The key principle is that some discomfort during exercise is acceptable, but sharp or worsening pain means you’ve progressed too fast. For insertional tendinopathy specifically, avoid dropping your heel below the level of the stair step. Doing raises on flat ground or only lowering to neutral keeps you from compressing the irritated attachment point.
Ice after activity, reducing your training volume temporarily, and wearing shoes with a slight heel elevation all help in the early stages. A simple heel lift insert (even a few millimeters) reduces tension on the Achilles tendon by shortening the distance the calf muscle has to stretch. Research suggests that expensive custom orthotics may not outperform a basic heel lift for this specific problem, since any benefit from an orthotic likely comes from the heel elevation itself rather than arch correction.

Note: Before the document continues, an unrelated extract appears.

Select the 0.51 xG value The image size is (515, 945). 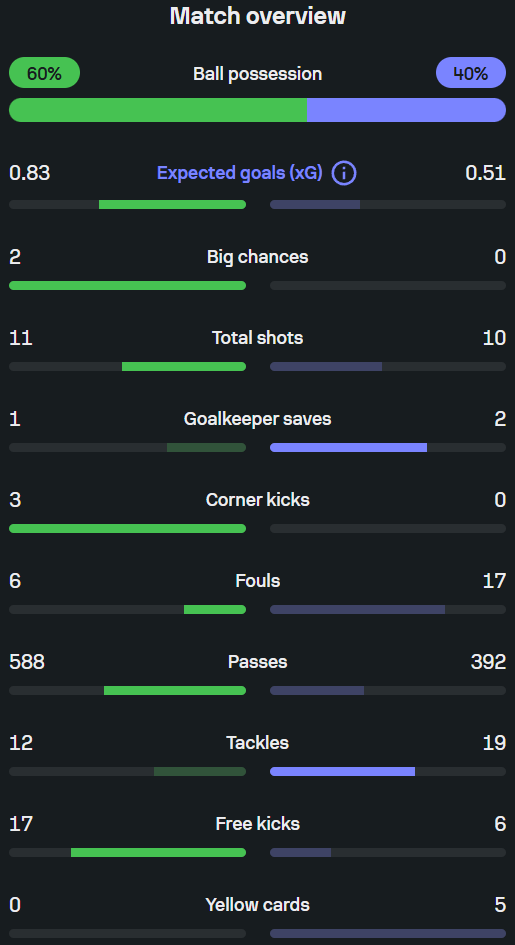click(485, 174)
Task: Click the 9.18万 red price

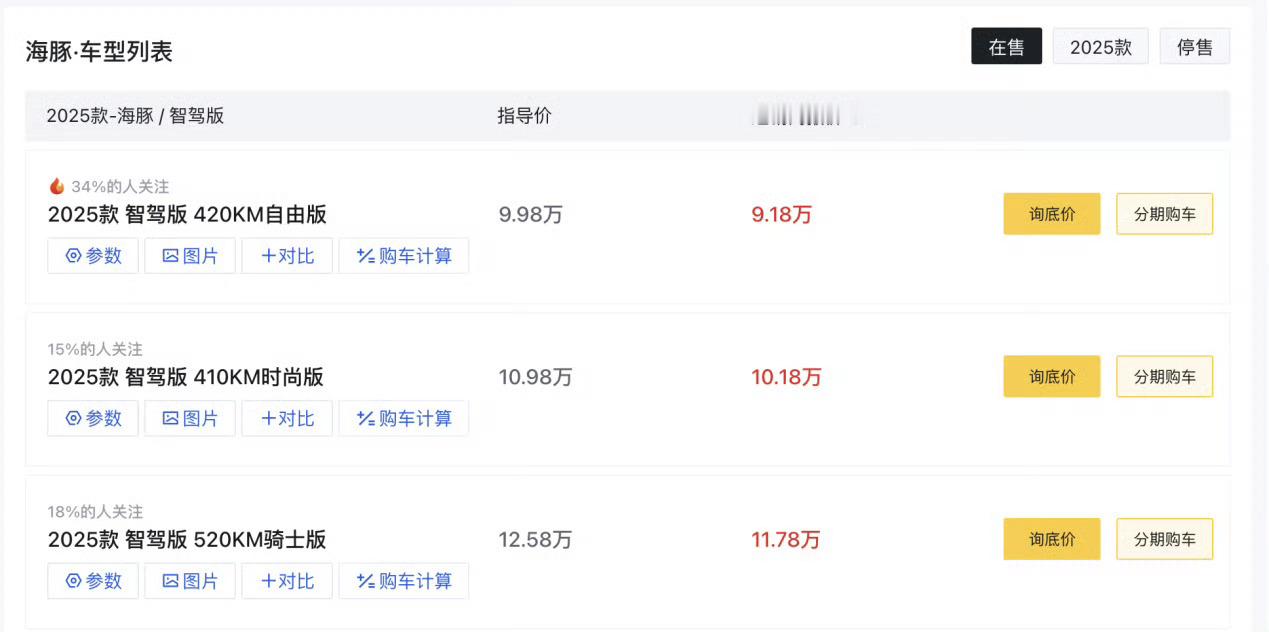Action: click(782, 215)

When Home Treatment Isn’t Enough
Most people see meaningful improvement within 6 to 12 weeks of consistent loading exercises. If you’ve done the work and the pain hasn’t budged, shockwave therapy is a well-supported next step. This involves a handheld device that delivers focused pressure waves to the painful area, stimulating blood flow and tissue repair. It’s typically given as 3 sessions spaced a week or two apart, and clinics that specialize in heel pain report success rates of 75 to 80 percent.
For cases involving a large Haglund’s deformity or significant tendon calcification that hasn’t responded to months of conservative care, surgical options exist to remove the bony prominence and repair the tendon attachment. Recovery from these procedures takes several months, so they’re generally reserved for people who have exhausted other approaches. The vast majority of posterior heel pain, though, resolves without surgery if you give the loading program enough time and consistency.